New to Dynamic Moves? Here Are Five Exercises to Get Started
These fun on- and off-wall exercises will have you lunging to holds in no time
Why Dynamic Movement is Important in Climbing
Dynamic movement is a crucial skill in climbing that can enhance your performance and efficiency on the wall. It enables you to execute moves such as dead points, dynos, and long throws. Beyond the showy aspects, dynamic movement can also help conserve momentum and create a smooth flow from one hold to another.
Whether you're new to climbing or a static-movement-focused climber looking to add more dynamism to your repertoire, this article is here to guide you. We'll introduce you to five exercises that will help you become a more dynamic climber.
Off-Wall Exercises
To start your journey towards becoming a dynamic climber, we recommend incorporating three exercises into your training routine. Ideally, choose two off-wall exercises and one on-wall exercise. These exercises can be done once or twice a week, either as a warm-up before a bouldering or route climbing session, or on a specific power training day. Remember to always warm up thoroughly before starting these exercises.
Here are the first two off-wall exercises:
Jump and Catch
This exercise is simple yet effective at familiarizing yourself with catching and holding your body weight.
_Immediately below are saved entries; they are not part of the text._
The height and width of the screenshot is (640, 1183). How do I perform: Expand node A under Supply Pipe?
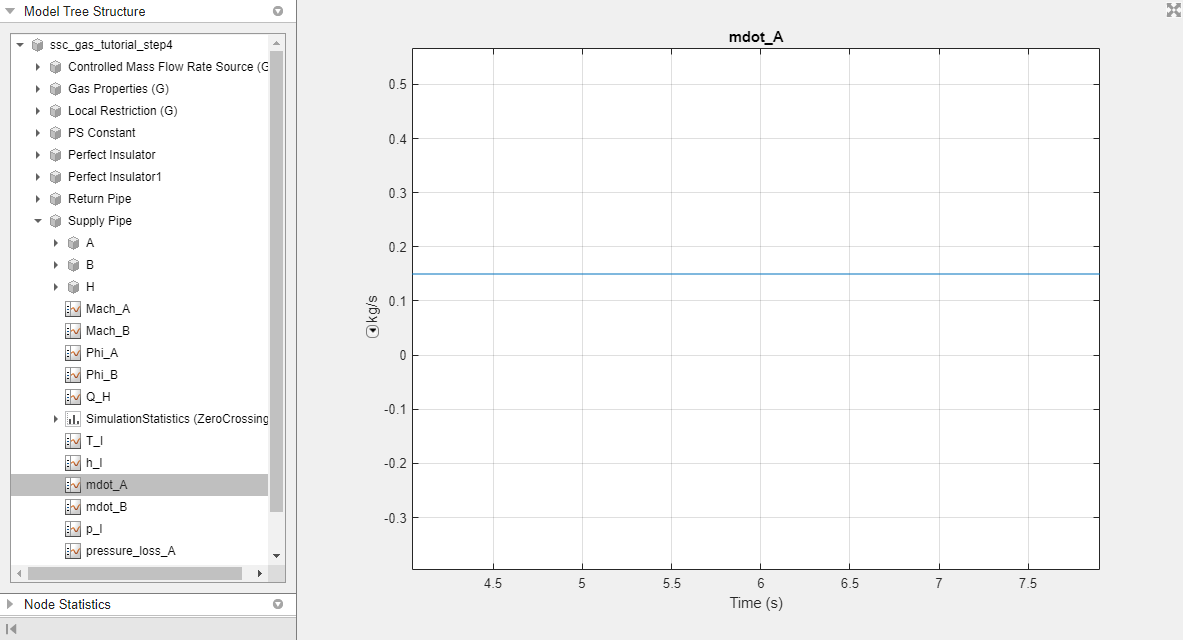56,243

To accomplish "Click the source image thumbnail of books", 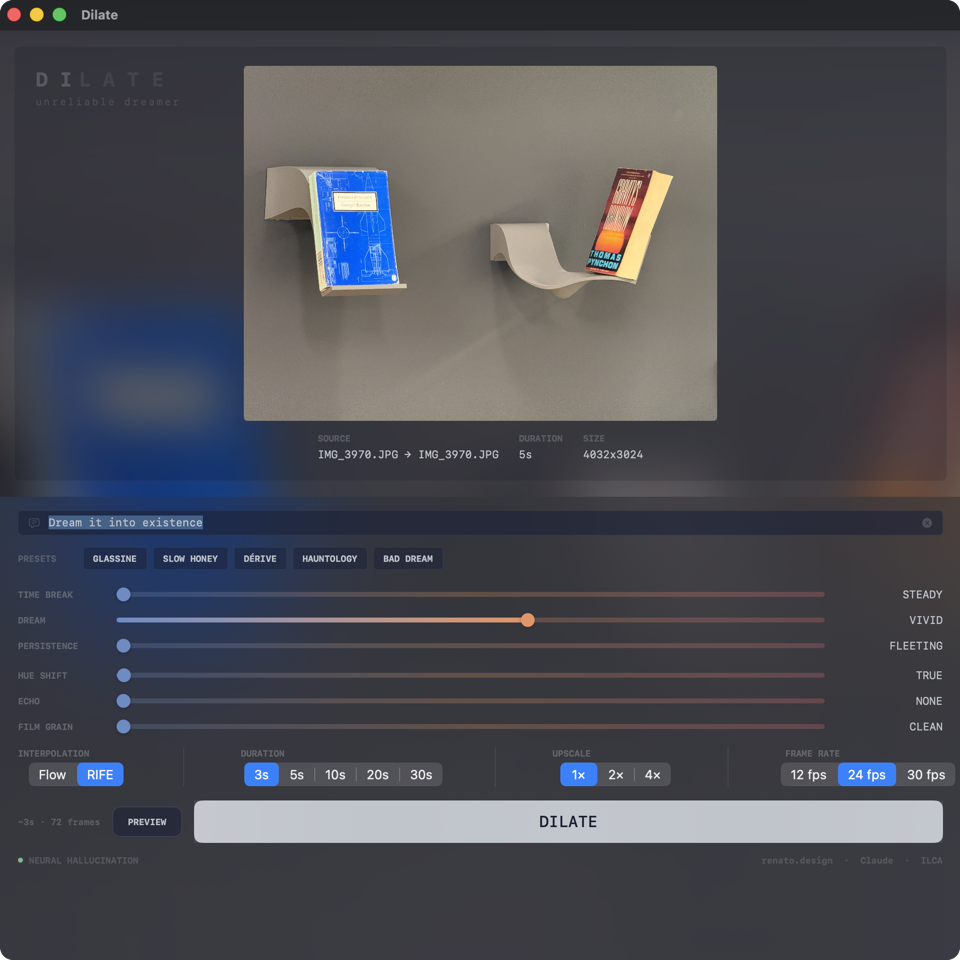I will (480, 243).
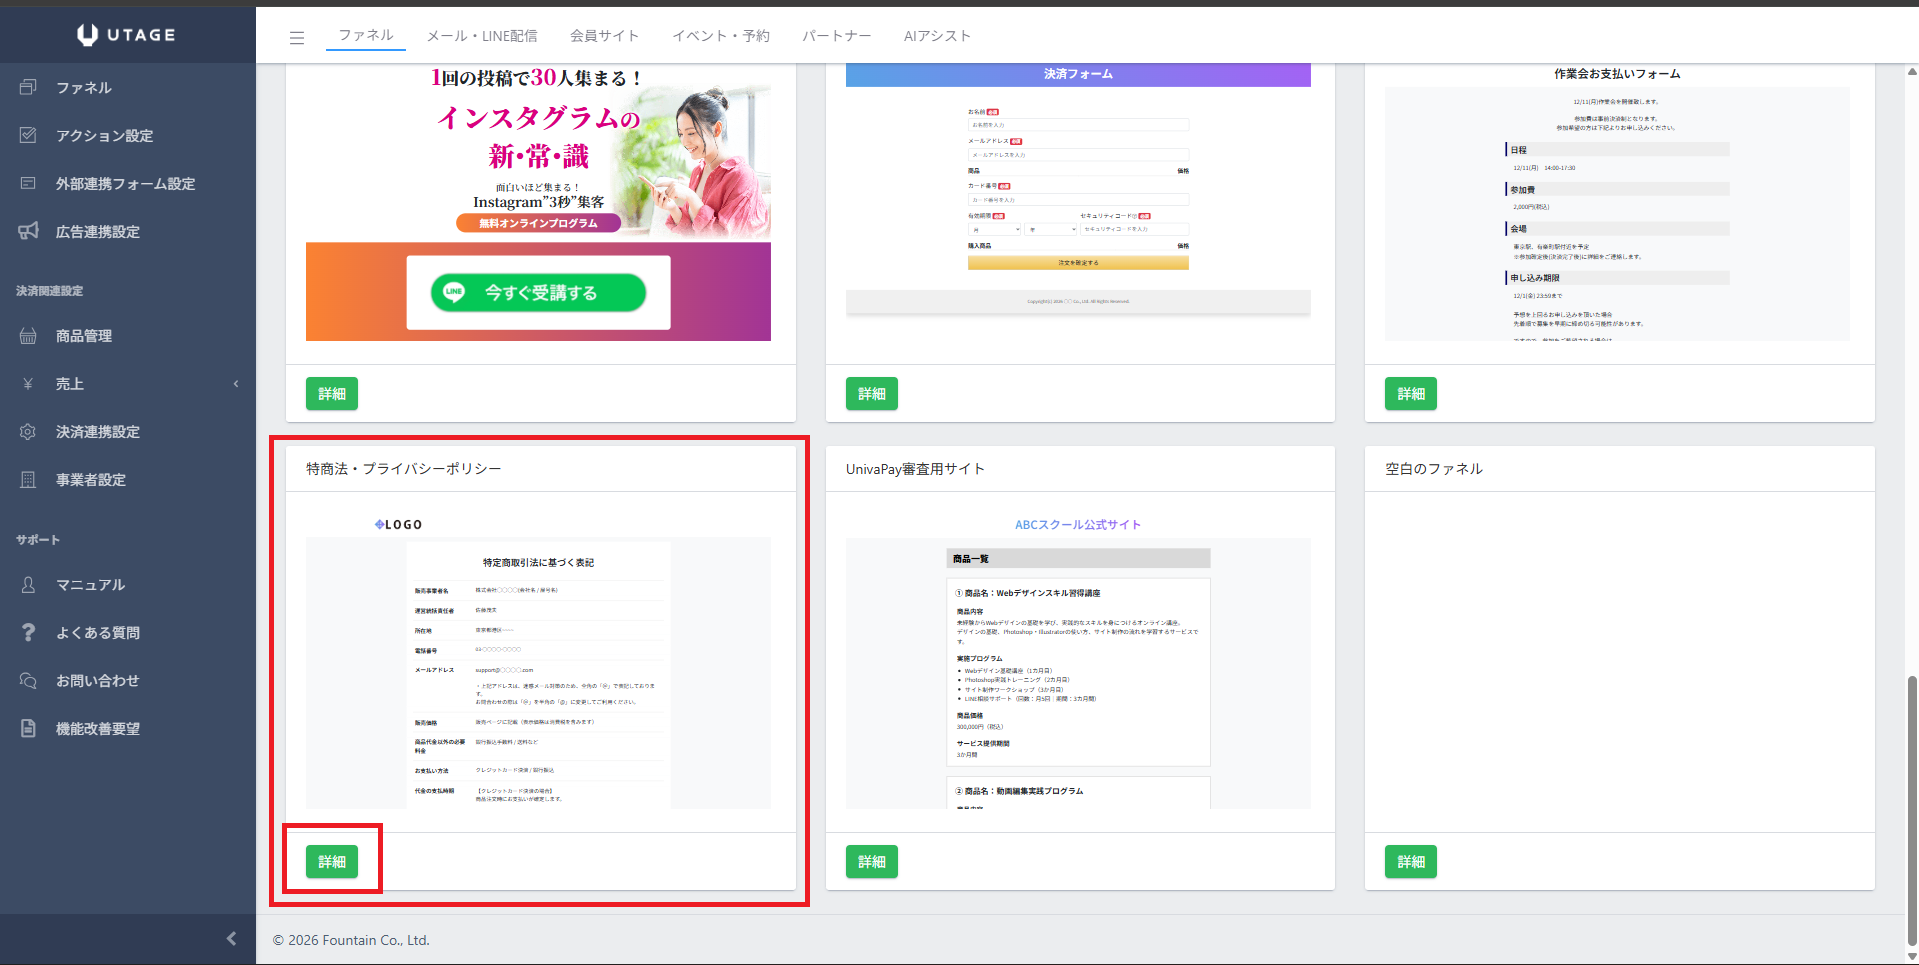The width and height of the screenshot is (1919, 965).
Task: Click 詳細 button under UnivaPay審査用サイト
Action: [x=871, y=861]
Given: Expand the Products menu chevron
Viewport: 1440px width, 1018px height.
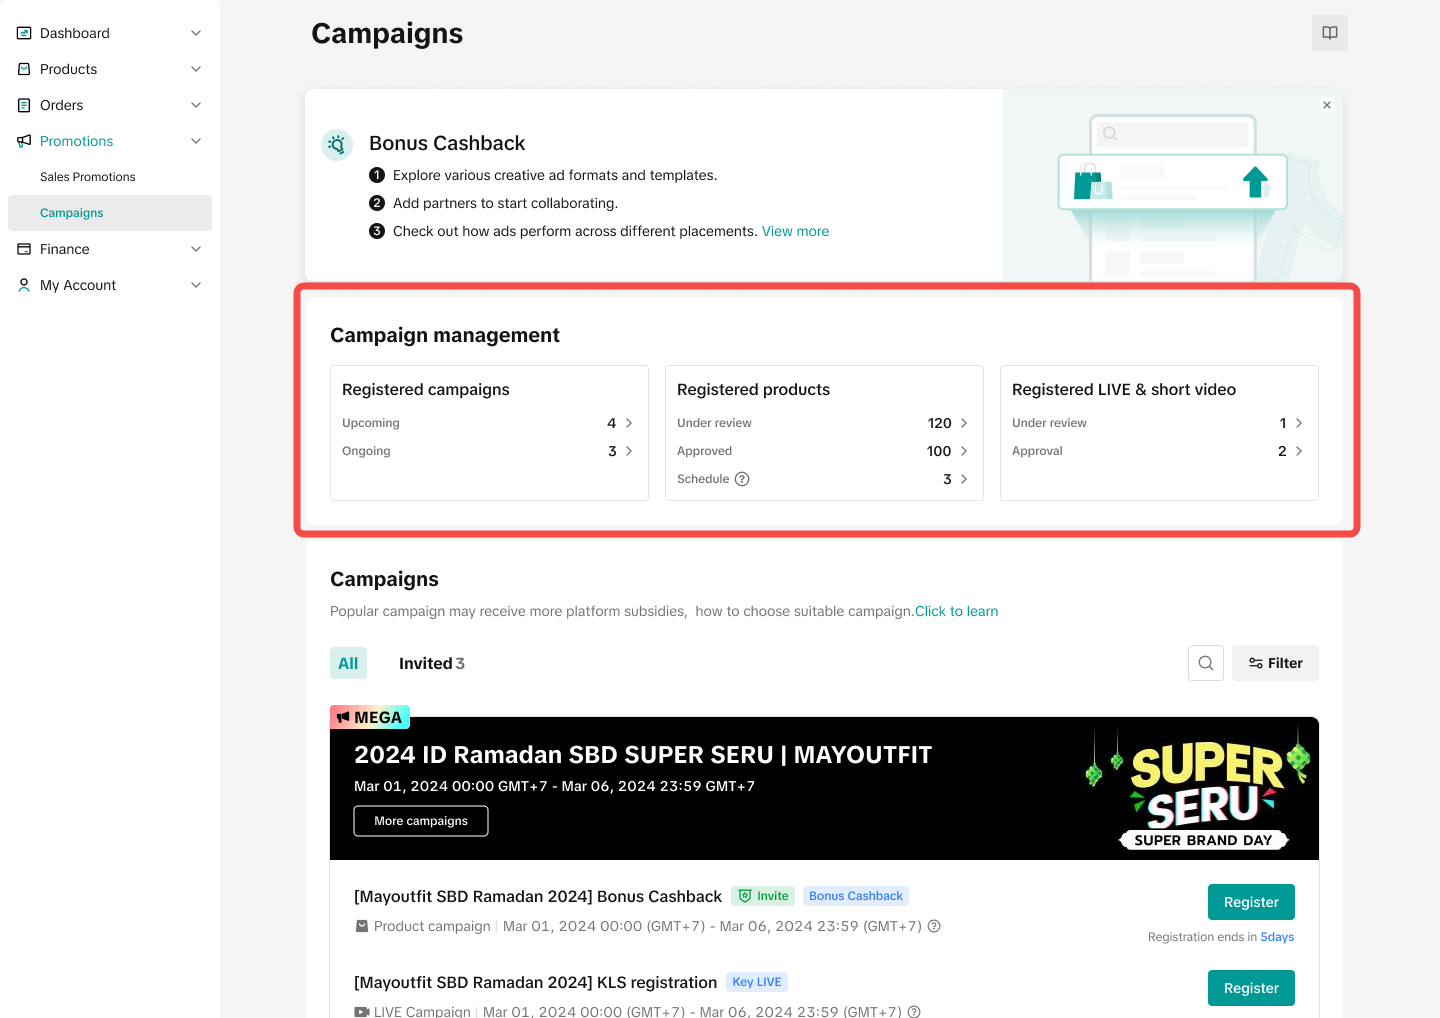Looking at the screenshot, I should pyautogui.click(x=196, y=69).
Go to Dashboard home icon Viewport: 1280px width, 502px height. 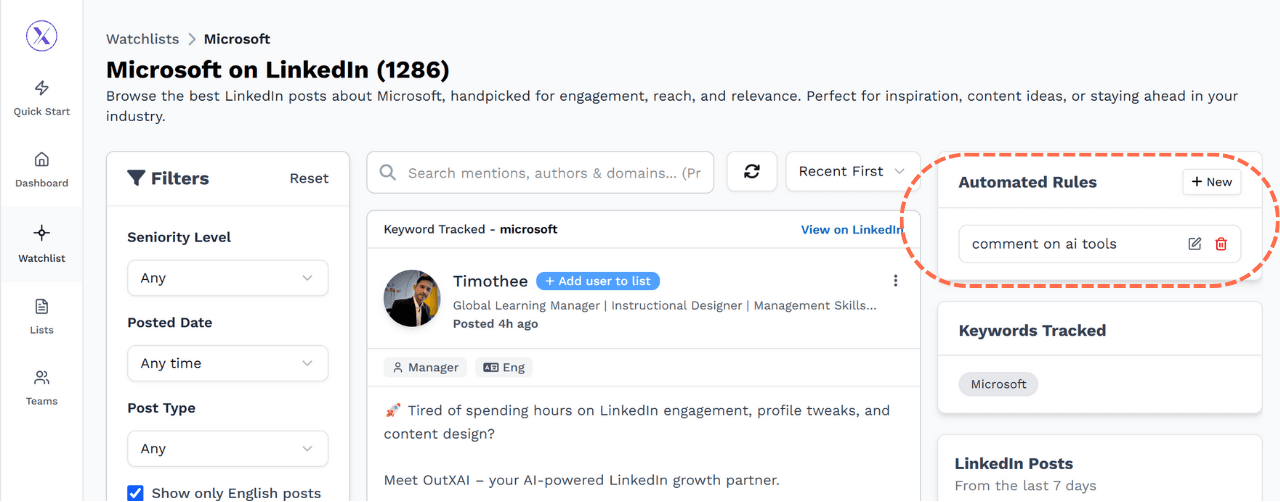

Stand beneath a bar or a set of climbing holds and jump up to catch the bar with both hands. Hold the position for two seconds before dropping back down. Aim to perform seven repetitions of this exercise.
When executing the jump and catch, it's crucial to engage your shoulders and maintain a slight bend in your arms. Avoid straightening your arms or letting your shoulders sag. Complete three sets of seven reps, resting for two minutes between sets. As you progress, challenge yourself by aiming for a higher bar or standing farther back to require a bigger jump. You can also vary the exercise by catching in a lock-off position or transitioning into a pull-up.
Box Jumps
Box jumps are an excellent exercise for developing explosive upward movement primarily generated from your legs. This exercise mimics the movements involved in big throws and dynos on the wall, where leg power plays a key role. Stand in front of a stable platform, approximately a foot-length away. Keep your legs shoulder-width apart and explosively jump onto the platform, landing with both feet simultaneously. Your knees should be bent to absorb the downward momentum. Step or jump back down to return to the starting position.
Just like the jump and catch exercise, aim to complete three sets of seven reps with a two-minute rest between sets. Over time, challenge yourself by progressing to higher platforms. Remember that proper form and technique are crucial to ensure safety and effectiveness of the exercise.